Your Credit Score Could Rise Due To These Major Reporting Changes
Many Americans could potentially qualify for lower interest rates on auto financing, student loans and mortgage rates as the main three credit reporting bureaus make changes to how they do business. The move is being called the most sweeping industry transformation in more than ten years.
According to the Wall Street Journal, Equifax, Experian and TransUnion announced an agreement in May that will make it easier for consumers to take action if they find information in their credit report they believe to be an error – a task previously thought by many to be insurmountable. The agencies will also alter the processing of medical debt, adding a grace period before they will include medical bills in consumer reports.
The overhaul is a result of negotiations between the three credit reporting agencies and Eric Schneiderman, New York Attorney General. After watchdog and consumer complaints, Schneiderman began investigating the bureaus more than a year ago.
Having an error on your credit report could make it harder to get financing for a house or car, or possibly even secure a job, even though you did nothing wrong. Currently, if you have a dispute with a piece of information in your report, the credit rating bureau would contact the debt collector to confirm whether or not it was correct. That’s about as far as the investigating goes. Under the new regulations, a new system of accountability will be set in place to dive deeper into disputes.
Now, when a consumer submits a dispute — including fraud and identity theft — trained employees will review all submitted information and contact the debt collector.

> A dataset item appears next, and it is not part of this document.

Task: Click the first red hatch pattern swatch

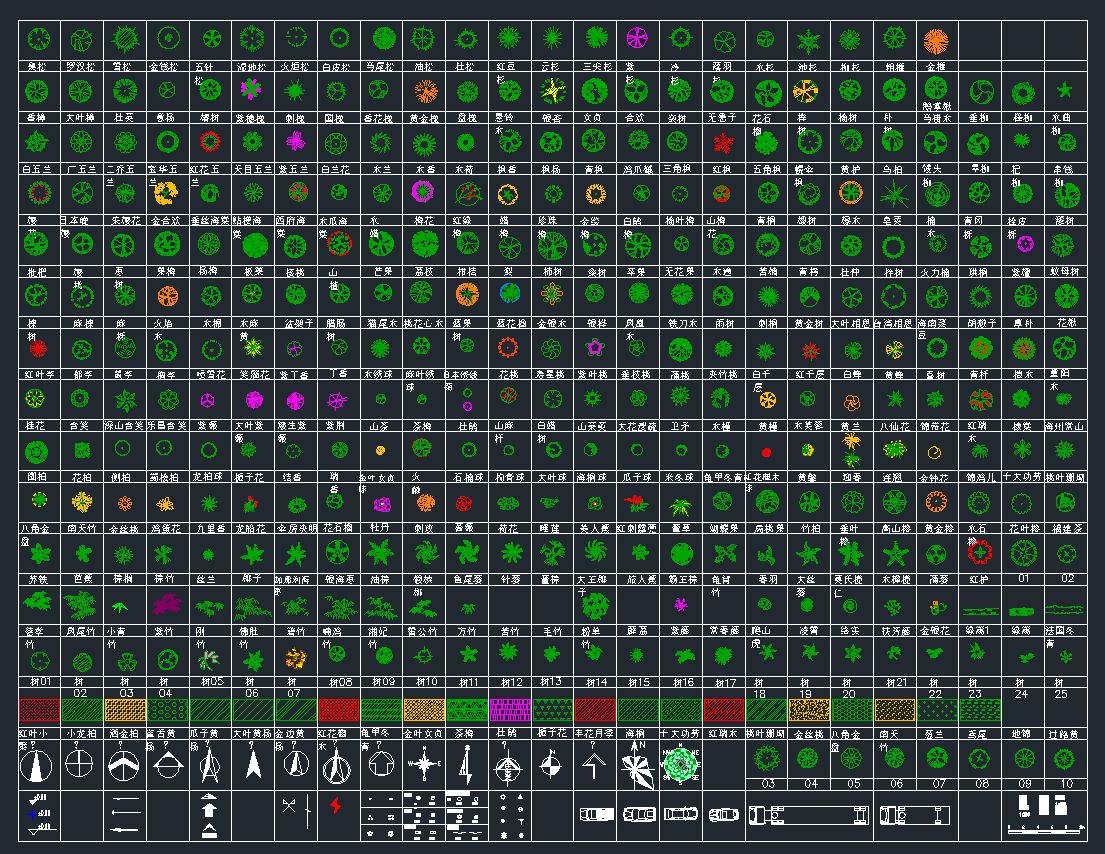Action: (x=38, y=711)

Individuals who dispute items in their reports will now get more information and further instructions on what to do if they don’t agree with what they find out. The credit bureaus are required to resolve the dispute even if the creditor says the information is accurate, and they must provide a new credit report to the consumer to show the issue has been addressed and corrected.
Many consumers are affected by credit-report errors. According to a 2013 Federal Trade Commission study, one in five consumers have an error in at least one of their three major credit reports. Equifax, Experian and TransUnion received eight million requests disputing information on credit reports in 2011, according to the Consumer Financial Protection Bureau. These errors can be from identity theft and fraud, such as when a thief opens a credit-card account in someone else’s name or simply from mistakes when creditors accidentally send wrong information.

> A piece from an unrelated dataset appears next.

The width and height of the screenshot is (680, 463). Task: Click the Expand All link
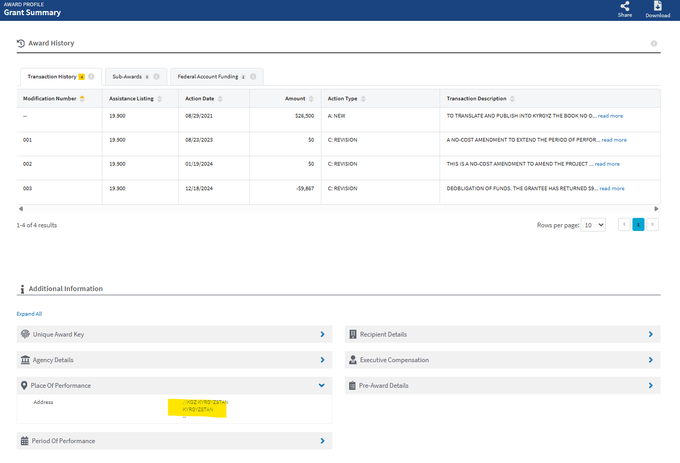point(29,314)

Giving Americans some breathing room when it comes to medical bills – a growing form of debt — may be an even bigger relief. The three main agencies will give consumers 180 days before they add any debt from medical bills to their credit reports. That time is meant to allow consumers not only time to catch up on their unpaid bills, but to settle any concerns with their insurance company.
Also new, medical bill accounts will be taken off a consumer’s credit report when they are paid by an insurance company — regardless of when they are paid. Previously, negative marks on your credit report could potentially stay there for as many as seven years.

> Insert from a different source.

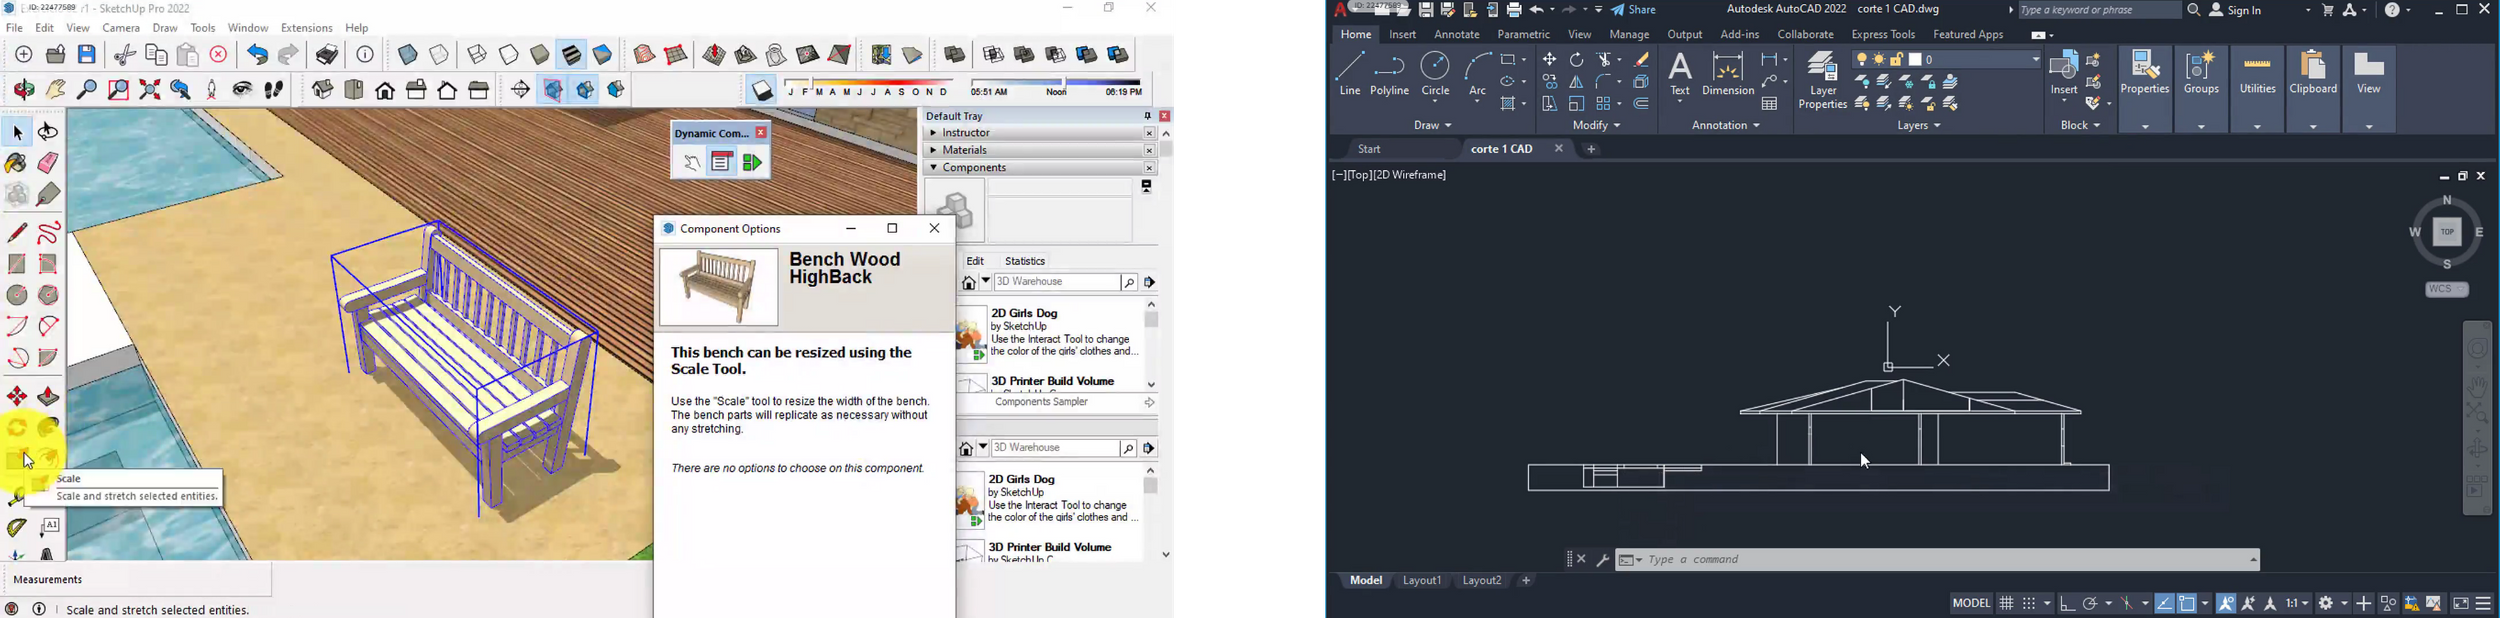The height and width of the screenshot is (618, 2500).
Task: Select the Paint Bucket tool
Action: click(x=17, y=163)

According to the CFPB, past-due medical debt is an issue on the credit reports of 43 million Americans, and medical bills make up about 53 percent of unpaid debt in collection. Credit reporting firms get this information from collection agencies after they receive unpaid accounts from doctors and hospitals. Sometimes this is a result of the insurance company delaying payments, not the fault of the consumer.
In a recent study, the CFPB determined that individuals with medical bills on their credit report were in good standing when it came to paying their other bills in a timely manner. This led the agency to believe that unpaid medical debts don’t mean necessarily make someone a high risk. Fair Isaac Corp., more commonly known as FICO, then changed the way it views late payments that were eventually made, and no longer weighs medical debt as heavily in its formulas for credit scoring.
Also in the agreement, the agencies are not allowed to market credit monitoring services to any consumer during the dispute portion of a phone call, and they have to let consumers know that purchasing a product isn’t required for disputing information.
Some changes in the agreement are expected to take as long as 39 months to implement.
About Credit Scores
Your credit score can make all the difference in getting a high or low interest rate on a loan or even getting approved at all. It can help you qualify to rent an apartment and avoid large deposit fees on utilities. But where does it come from?
The mighty three-digit number is generated by mathematical algorithm using information in your credit report that’s designed to predict risk. Specifically, it’s designed to show lenders the likelihood that you will fall behind on your obligations in the next 24 months.
Fico Scores range from 300 to 850, and the higher the number the lower the assumed risk.
Scores are made up of five major categories, some of which are weighed more heavily than others.
- Payment history: (35 percent) — Your account payment information, including any negative marks.
- Amounts owed: (30 percent) — How much you owe on your accounts and the amount of available credit you’re using.
- Length of credit history:(15 percent) — How long ago you opened your accounts and time since account activity. Having older accounts can be a good indicator of your ability to hold credit, so don’t rush to close them.
- Types of credit used:(10 percent) — The kinds of accounts you have, including revolving and installment.
- New credit:(10 percent) — How often you seek out new lines of credit, including credit inquiries and number of recently opened accounts.
Information such as age, race, address, marital status, income and employment don’t affect your score.
To check for errors in your own credit report, get a free copy at www.annualcreditreport.com, a site created by the credit reporting bureaus and overseen by the government.